A photo of Felicia Davin

A photo of Felicia Davin

Hi.

I’m Felicia Davin, a writer and reader of romance, fantasy, and science fiction.

Garlic and wine

VINDALOO, n. This word is far outside my expertise, but I looked it up this week because I was watching Cobra Kai on Netflix, which is a goofy show about punching and how being the protagonist of an 80s high school movie leaves you with emotional scars, and on that show, a minor character I had assumed was Muslim said something about “pork vindaloo.”

And I thought, wait, what, pork?

I cannot explain the decisions of the Cobra Kai writers, but my bafflement did lead me to google the history of vindaloo. Much like the word “ketchup,” discussed previously, the results surprised me. Vindaloo is an Indian dish, but etymologically, its name comes from Portuguese “carne de vinha d’alhos,” meaning “meat in garlic wine.” The meat in question, for the Portuguese, was pork: On their ships, they stored pork in garlic and wine vinegar to preserve it. My sources differ a little bit about whether it’s vinegar made from wine or a mixture of wine and vinegar—maybe after months at sea, there’s no difference—but either way the wine in question was probably Madeira, from the islands off the Northern coast of Africa that Portuguese sailors used as a port for long sea voyages to South and Southeast Asia.

When the Portuguese arrived in Goa in the early 1500s (“arrived” is insufficiently violent; they invaded and began a long period of colonial rule), Goan cooks adapted the dish, replaced the wine vinegar with a palm vinegar invented specifically for the purpose of this dish, and added locally available spices like cinnamon and cardamom.
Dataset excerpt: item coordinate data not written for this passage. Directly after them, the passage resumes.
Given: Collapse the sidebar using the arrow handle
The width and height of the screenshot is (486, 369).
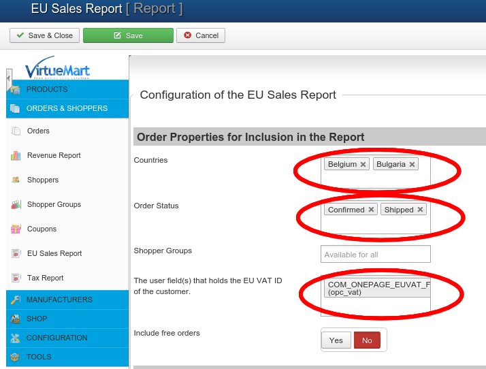Looking at the screenshot, I should pyautogui.click(x=9, y=79).
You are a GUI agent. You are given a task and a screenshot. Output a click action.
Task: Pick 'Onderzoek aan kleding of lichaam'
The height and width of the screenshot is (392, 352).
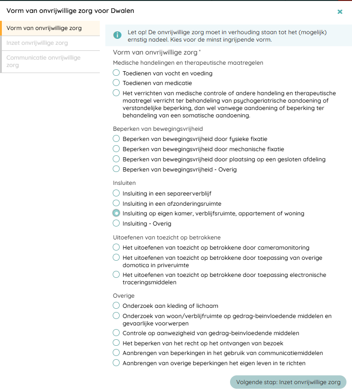tap(116, 306)
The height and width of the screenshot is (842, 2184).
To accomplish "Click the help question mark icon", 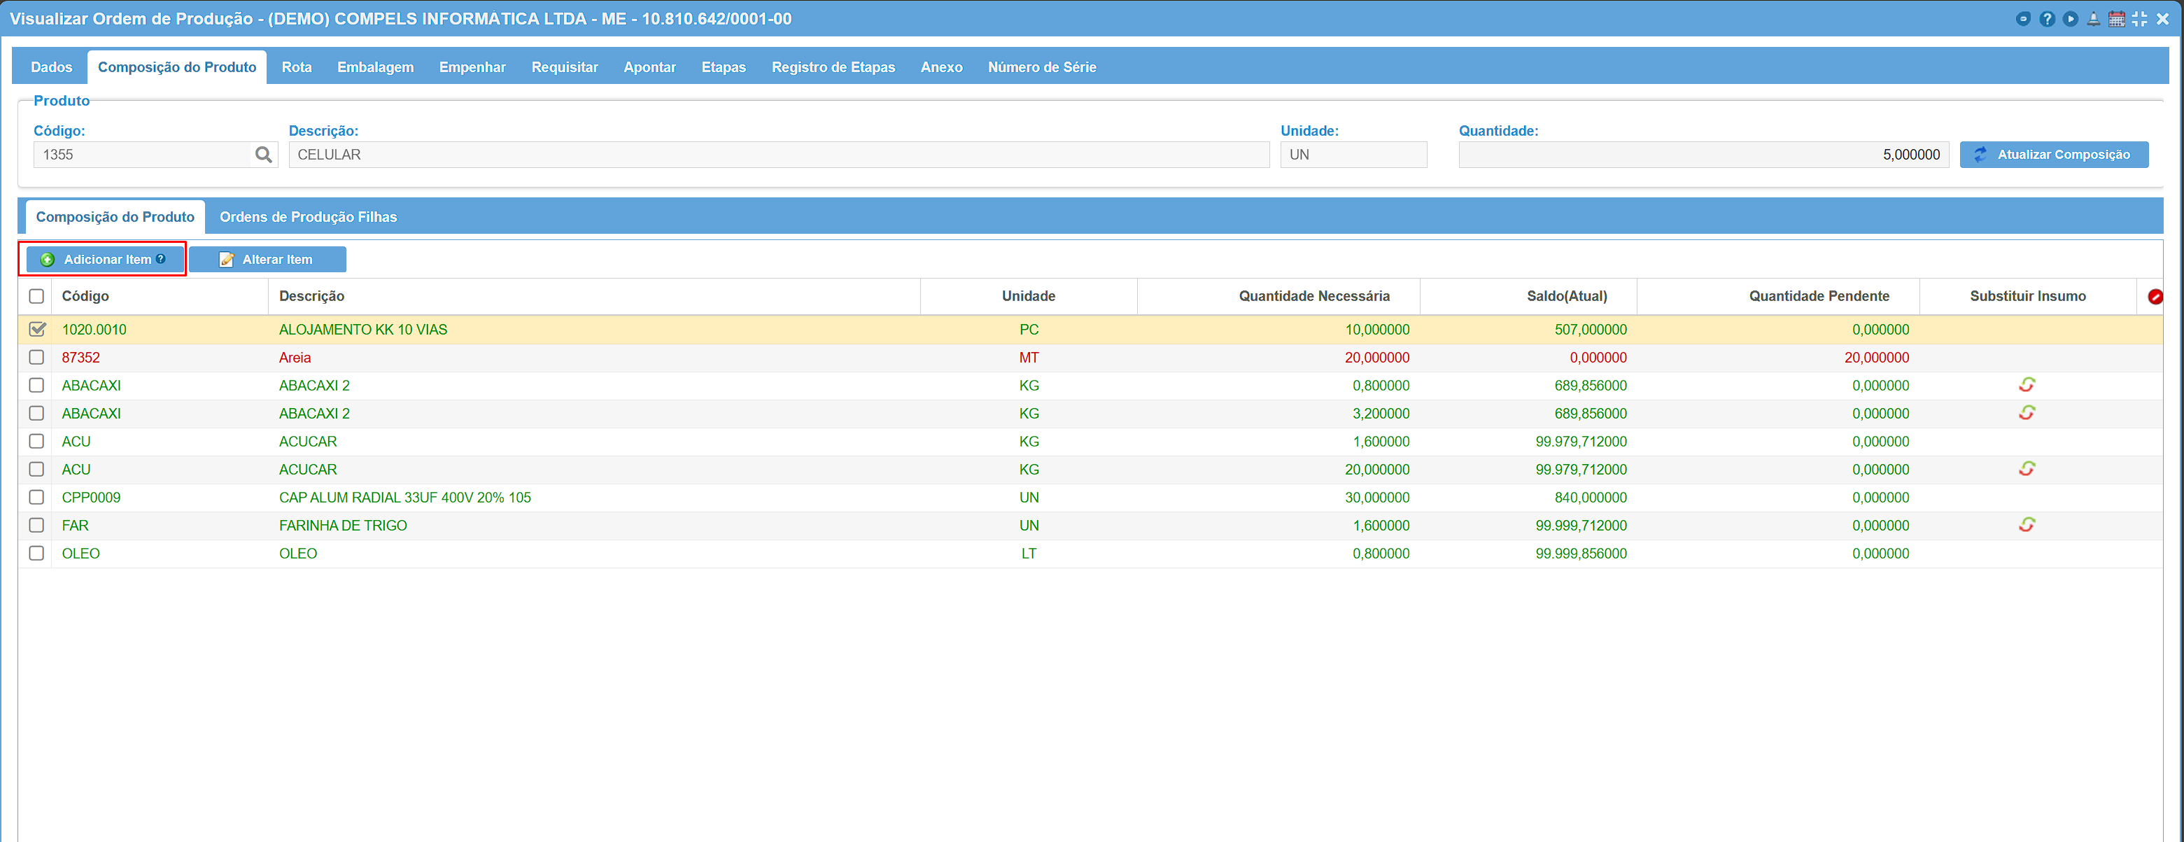I will point(2047,19).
The chili peppers that I think of as a hallmark of the dish came from the Americas, where the Portuguese had also installed themselves as colonial rulers.

Vindaloo evolved a lot over the last few centuries. British colonizers in India liked to hire Catholic Goan cooks who had no religious restrictions about working with meat or alcohol, so the dish traveled with them, and then it became a standard menu item in Indian restaurants outside of India.

Portuguese carne de vinha d’alhos also has descendant dishes in the Americas and the Caribbean, such as Guyanese garlic pork and Trini garlic pork, which was once sometimes called “calvinadage,” an adapted pronunciation of “carne de vinha d’alhos,” just like “vindaloo.”


Speaking of empires and their impacts on language and culture, this week I finished reading Arkady Martine’s A Desolation Called Peace, sequel to A Memory Called Empire, discussed at length here. It’s not small-r romance but the series does have a beautiful, slowly developing romantic relationship between two women, one who is a high-ranking citizen of the sprawling space empire and one who is an ambassador from a tiny, independent, far-flung space station desperate not to get devoured by the empire. This book has all the same fascinations as the first one: identity, linguistics, poetry, political machinations, how to know if someone means what they say, how to know where one person ends and another begins. The books tackle this question on an individual, bodily level by featuring human characters who have neurological devices that connect them to other humans, but the question is also addressed on a grander scale—the empire and all the cultures it consumes. Plus there are aliens. And alien cats. It’s wonderful. Content warnings: violence, gore, body horror, sex.

Equally wonderful but completely different, the other book I read this week was Rosie Danan’s The Intimacy Experiment, a captivating contemporary romance novel about a former porn star (a cis bi/pan woman) and a rabbi (a cis het man) starting to date. Naomi, the former porn star, is Jewish but has never felt very connected to Judaism, and I found all her reflections about relearning the ethics and rituals really moving. This book is warm and funny and, like Danan’s first novel The Roommate, gorgeously written and very sexy. It deserves a five-thousand word essay exploring how great it is, but I don’t have time to write that, so you’re just going to have to trust me and read the book yourself. Content warnings: prejudice against sex workers, a main character has had nude pictures made public without their consent, sex.


That’s all for this week. See you next Sunday!